TWENTY-SEVEN

Fifteen minutes,” Anders said.

“We talked about twenty.”

“Yeah, well, it’s an imperfect world.”

He pressed the key to Rhiannon’s cell into my hand. Then he went to wait at the guard station where, moments earlier, he’d dismissed the two men on duty. They had not been happy about it, and left with promises to go straight to their division commander. Those lost five minutes were probably a measure of how upset they were.

The room inside the wall had originally been a siege armory, and the old weapon racks remained, rusted and empty. A bunk allowed one guard to sleep while the other remained on duty. A table bore evidence of a recent card game. And at one end of the room, a new wall closed off what was now the queen’s chamber.

Except for the narrow meal slot, the inner cell door had not been opened since Rhiannon was first incarcerated. The key took some real effort to turn in the lock, and the bolt mechanism scraped like a frying cat. The lamp from the antechamber threw a shaft of yellow light through the opening.

Awakened by the noise, Rhiannon sat on the edge of her bed and clutched the blanket around her. Her ragged clothes, still damp from the rain, lay neatly across the table. “Who are you?” she gasped, fear in her voice. “Please, no one’s supposed to be in here.”

“That’s true,” I said as I lit a candle. “Not even you.” The room smelled of sweat and dirt, a damp odor that invoked the creepy feel of mold and fungus. I held up the light so she could see my face.

“Mr. LaCrosse,” she said blankly.

“We don’t have a lot of time,” I said as I put the candle on the table.

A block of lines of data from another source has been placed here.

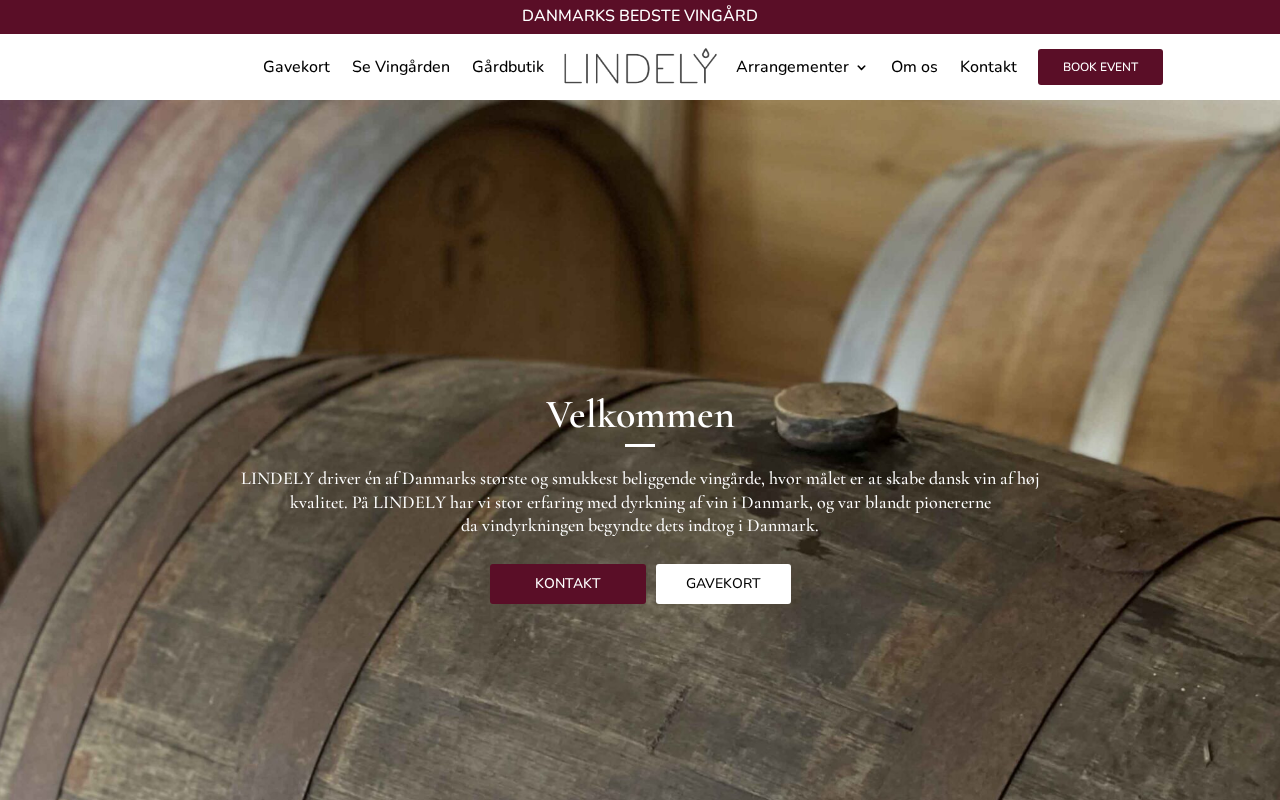Viewport: 1280px width, 800px height.
Task: Choose Kontakt in the top navigation
Action: coord(988,67)

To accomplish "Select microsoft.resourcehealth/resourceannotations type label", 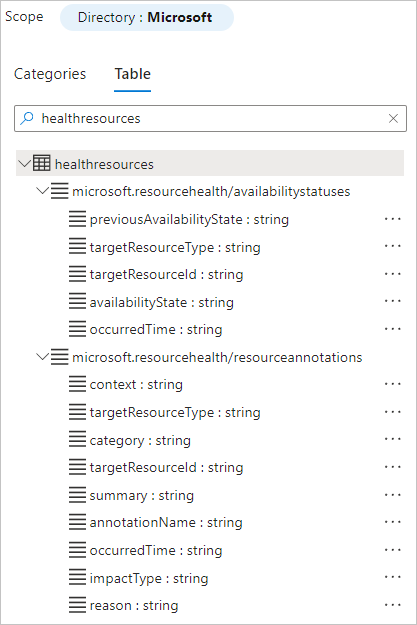I will coord(217,357).
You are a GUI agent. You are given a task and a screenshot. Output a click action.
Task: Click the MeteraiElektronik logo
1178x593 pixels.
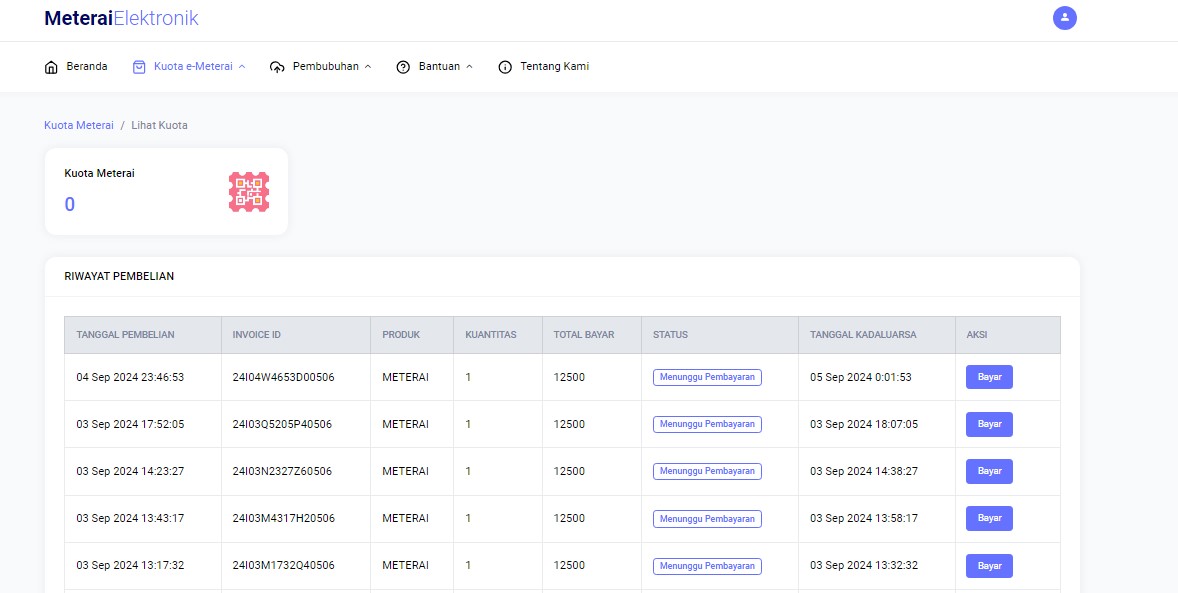pyautogui.click(x=121, y=18)
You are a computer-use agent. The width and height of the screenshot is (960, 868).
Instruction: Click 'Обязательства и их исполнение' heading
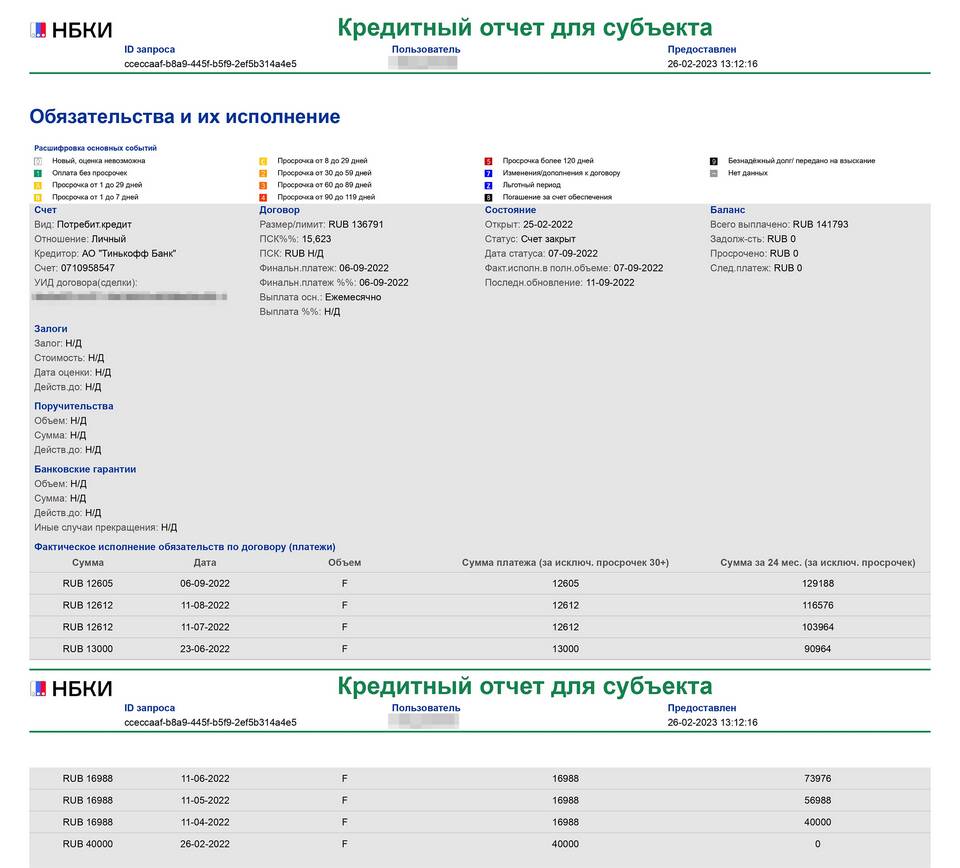point(185,117)
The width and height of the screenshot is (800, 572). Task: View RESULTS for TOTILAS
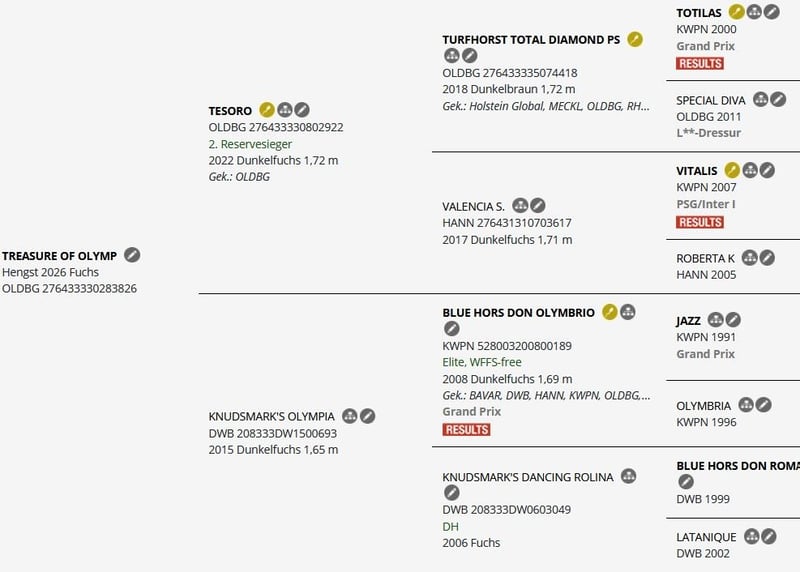(x=700, y=63)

I grabbed the blanket and yanked it away from her; the thin fabric ripped as she tried to protect her modesty.

“No, please!” she gasped, pitiful and helpless. She wrapped her arms around her emaciated torso and pressed her legs together. “This isn’t right, you shouldn’t do this,” she said without looking at me.

I pushed her back on the cot, held her down with one hand over her mouth and used my knee to part her legs. She screamed, but it was so thin and muffled no one outside the room could’ve heard it. She had no strength to fight, but she thrashed and struggled as best she could.

I lifted her left leg to see her inner thigh in the candlelight. And there it was: the same horseshoe scar as Epona Gray. I’d touched her, so I knew she was tangible; and now that I’d confirmed the scar, I knew a lot more. I released her, climbed off the bed and tossed the blanket back at her.

She wrapped herself in it and huddled back against the wall. “Why did you stop?” she spat. “Was I too dirty? Now that I’m just a common prisoner, I don’t even rate your brutality? Is that it?”

I couldn’t look at her. My voice was very quiet when I said, “I needed to satisfy myself about something. Now I have.”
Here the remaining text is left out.